Usage
Cubes can be managed using any of the supported clients, such as hetu-cli located under the bin
directory in the installation.
CREATE CUBE
Synopsis
CREATE CUBE [ IF NOT EXISTS ]
cube_name ON table_name WITH (
AGGREGATIONS = ( expression [, ...] ),
GROUP = ( column_name [, ...])
[, FILTER = (expression)]
[, ( property_name = expression [, ...] ) ]
)
[WHERE predicate]
Description
Create a new, empty Cube with the specified group and aggregations. Use INSERT INTO CUBE (see below)
to insert into data.
The optional IF NOT EXISTS
clause causes the error to be suppressed if the Cube already exists.
The optional property_name
section can be used to set properties on the newly created Cube.
To list all available table properties, run the following query:
SELECT * FROM system.metadata.table_properties
Note: These properties are limited to the Connector which the Cube is being created for.
Examples
Create a new Cube orders_cube
on orders
:
CREATE CUBE orders_cube ON orders WITH (
AGGREGATIONS = ( SUM(totalprice), AVG(totalprice) ),
GROUP = ( orderstatus, orderdate ),
format = 'ORC'
)
Create a new partitioned Cube orders_cube
:
CREATE CUBE orders_cube ON orders WITH (
AGGREGATIONS = ( SUM(totalprice), AVG(totalprice) ),
GROUP = ( orderstatus, orderdate ),
format = 'ORC',
partitioned_by = ARRAY['orderdate']
)
Create a new Cube orders_cube
with some source data filter:
CREATE CUBE orders_cube ON orders WITH (
AGGREGATIONS = ( SUM(totalprice), COUNT DISTINCT(orderid) ),
GROUP = ( orderstatus ),
FILTER = (orderdate BETWEEN 2512450 AND 2512460)
)
Create a new Cube orders_cube
with some additional predicate on Cube columns:
CREATE CUBE orders_cube ON orders WITH (
AGGREGATIONS = ( SUM(totalprice), COUNT DISTINCT(orderid) ),
GROUP = ( orderstatus ),
FILTER = (orderdate BETWEEN 2512450 AND 2512460)
) WHERE orderstatus = 'PENDING';
This is same as following:
CREATE CUBE orders_cube ON orders WITH (
AGGREGATIONS = ( SUM(totalprice), COUNT DISTINCT(orderid) ),
GROUP = ( orderstatus ),
FILTER = (orderdate BETWEEN 2512450 AND 2512460)
);
INSERT INTO CUBE orders_cube WHERE orderstatus = 'PENDING';
The FILTER
property can be used to filter out data from the source table while building the Cube.

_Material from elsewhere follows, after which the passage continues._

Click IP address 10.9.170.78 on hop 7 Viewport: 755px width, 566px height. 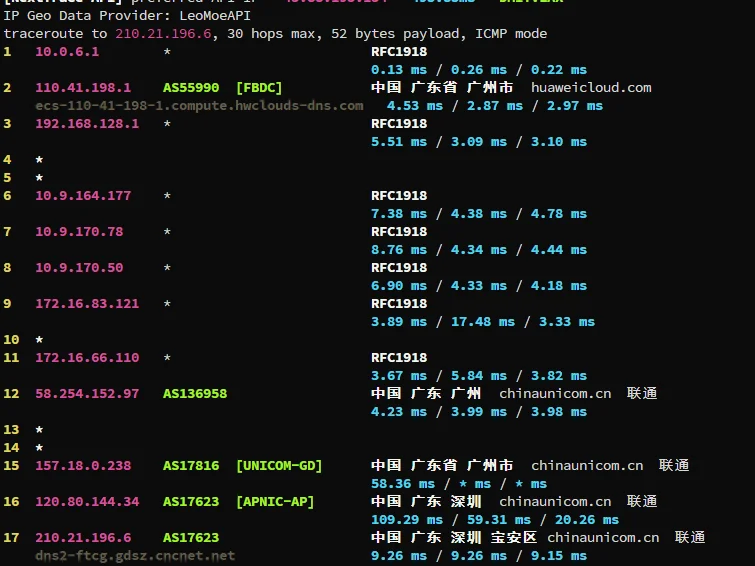coord(79,232)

Cube is built on the data after
applying the orderdate BETWEEN 2512450 AND 2512460
predicate on the source table. The columns used in the filter predicate must not be part the Cube.
Limitations
- Cubes can be created with only following aggregation functions.
In other words, Queries using the following functions can only be optimized using Cubes. COUNT, COUNT DISTINCT, MIN, MAX, SUM, AVG - Different connector might support different data type, and different table/column properties.
INSERT INTO CUBE
Synopsis
INSERT INTO CUBE cube_name [WHERE condition]
Description
CREATE CUBE
statement creates Cube without any data. To insert data into Cube, use INSERT INTO CUBE
SQL.
The WHERE
clause is optional. If predicate is provided, only data matching the given predicate are processed from the source table and inserted into the Cube.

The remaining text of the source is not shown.